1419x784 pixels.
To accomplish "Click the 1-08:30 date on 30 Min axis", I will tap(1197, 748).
*-*-*
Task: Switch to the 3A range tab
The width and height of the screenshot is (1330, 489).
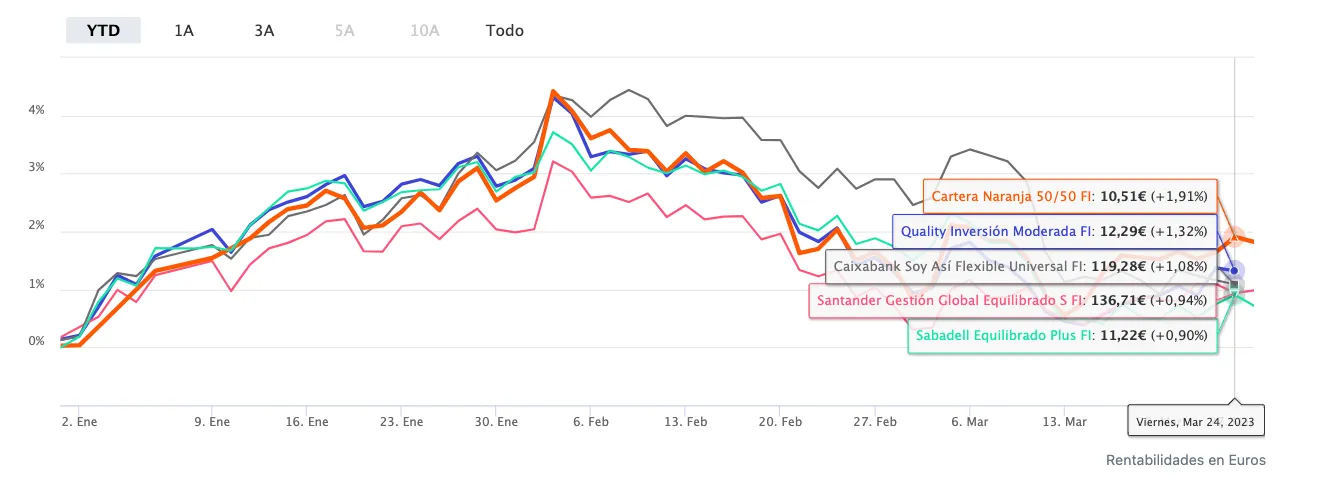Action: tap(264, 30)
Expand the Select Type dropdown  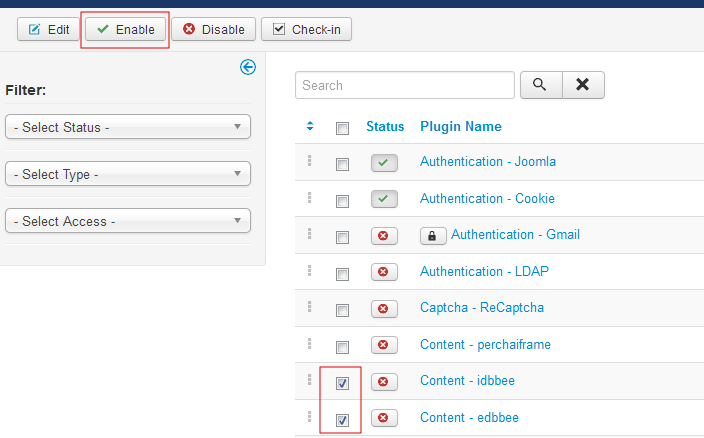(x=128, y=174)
*-*-*
### Work to be completed
Rewrite the stretch from "1419x784 pixels." through "will tap(1197, 748).", substituting "scale" for "axis" and changing nothing else.

### Response below
1419x784 pixels.
To accomplish "Click the 1-08:30 date on 30 Min scale", I will tap(1197, 748).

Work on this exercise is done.